**Elenco compiti**
1. Elenca tutti i mezzi trasmissivi che l'estratto indica come storicamente utilizzati per realizzare le reti.
2. Per ciascuna affermazione indica se concorda con l'estratto (sì o no) e cita alla lettera le parole che lo stabiliscono. (a) Il cavo coassiale è stato il primo mezzo trasmissivo usato per costruire reti locali. (b) Il cavo RG-58 si usa per le reti Ethernet 10Base5. (c) Il cavo a 50Ω serve alla trasmissione digitale di dati in banda-base.

**Estratto**
+===+
Tipicamente questi possono essere raggruppati in tre grandi categorie a seconda delle loro caratteristiche fisiche e del principio trasmissivo utilizzato: mezzi di trasmissione elettrici (l’informazione da trasmettere, flusso di bit) viene codificata mediante l’utilizzo di opportune tecniche e inviata sfruttando la conduzione elettrica dei materiali metallici), ottici (si utilizza la trasmissione o convogliamento di raggi luminosi attraverso un materiale dielettrico), e wireless LAN (WLAN) cioè senza l’utilizzo di supporto fisici (cavi) di trasmissione (in tal caso vengono utilizzati come mezzo di trasmissione le onde elettromagnetiche).

Alcuni mezzi trasmissivi storicamente utilizzati per la realizzazione delle reti viste in precedenza sono: il cavo coassiale, il doppino di rame incrociato e la fibra ottica.

A questi si è aggiunta in tempi recenti l’aria, utilizzata nelle reti wireless o non cablate.

Il cavo coassiale

E’ stato il primo tipo di mezzo trasmissivo utilizzato per la costruzione di reti locali. Oramai è stato del tutto abbandonato a vantaggio del doppino di rame (twisted pair).

In genere i cavi coassiali possono essere di due tipi:

  • cavo a 75Ω utilizzato solitamente per le antenne televisive, detti anche cavi di tipo Community Antenna TeleVision (CATV) oppure per la trasmissione analogico di dati in modalità banda-larga (broadband) mediante tecnica FDM (Frequency-Division Multiplexing);

  • cavo a 50Ω utilizzato per la trasmissione digitale di dati in modalità banda-base (baseband) per la realizzazione delle reti locali. Di seguito quando parlerà di cavi coassiali ci si riferirà a questa seconda categoria.

Un cavo coassiale è costituito da un conduttore centrale circondato da uno o più schermi (foglio di alluminio e/o calza metallica costituita da una treccia di sottili fili di rame, che agisce da gabbia di Faraday per la schermatura).

Esistono due versioni di cavo coassiale: cavo RG-213 detto anche cavo coassiale grosso o thick Ethernet (utilizzato per reti Ethernet IEEE 802.3 10Base5) e cavo RG-58 cavo coassiale sottile o thin Ethernet (utilizzato per reti Ethernet IEEE 802.3 10Base2).

La sigla RG è l’acronimo di Radio Grade ed indica una specifica militare USA che risale alla seconda guerra mondiale, nata per la normalizzazione di speciali cavi da utilizzare nelle trasmissioni radio.

Il cablaggio coassiale prevedeva la presenza di un connettore particolare per connettere il cavo (o meglio gli spezzoni o lanci di cavo) alla stazione di rete.

Nel caso di un cablaggio con cavo sottile si utilizzavano connettori chiamati BNC (British Navy Connector, così chiamati perché impiegati dalla marina inglese nella seconda guerra mondiale).

Ciascun lancio termina con un connettore femmina che viene innestato su un T-connector, cioè un connettore caratterizzato dalla presenza di una connessione femmina da utilizare verso la scheda di rete e due connettori maschio per i lanci.

Quando è necessario connettere tra loro due spezzoni di cavo si utilizzava un Barrell Connector (in pratica due connettori maschio agganciati tra loro) in modo da allungare il cavo.
+===+
**Dati**
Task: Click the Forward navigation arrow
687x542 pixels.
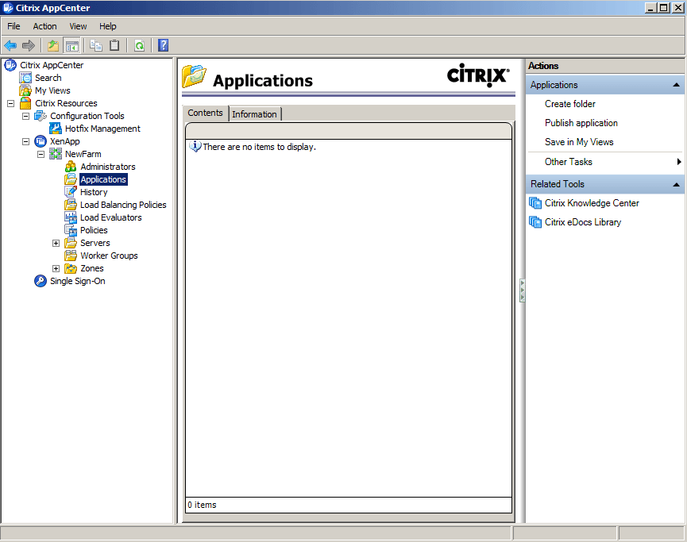Action: click(x=29, y=45)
+===+
**Risposte ai compiti**
1.
- Cavo coassiale
- Doppino di rame incrociato
- Fibra ottica

2.
(a) Sì: "E’ stato il primo tipo di mezzo trasmissivo utilizzato per la costruzione di reti locali."
(b) No: "cavo RG-58 cavo coassiale sottile o thin Ethernet (utilizzato per reti Ethernet IEEE 802.3 10Base2)"
(c) Sì: "cavo a 50Ω utilizzato per la trasmissione digitale di dati in modalità banda-base (baseband)"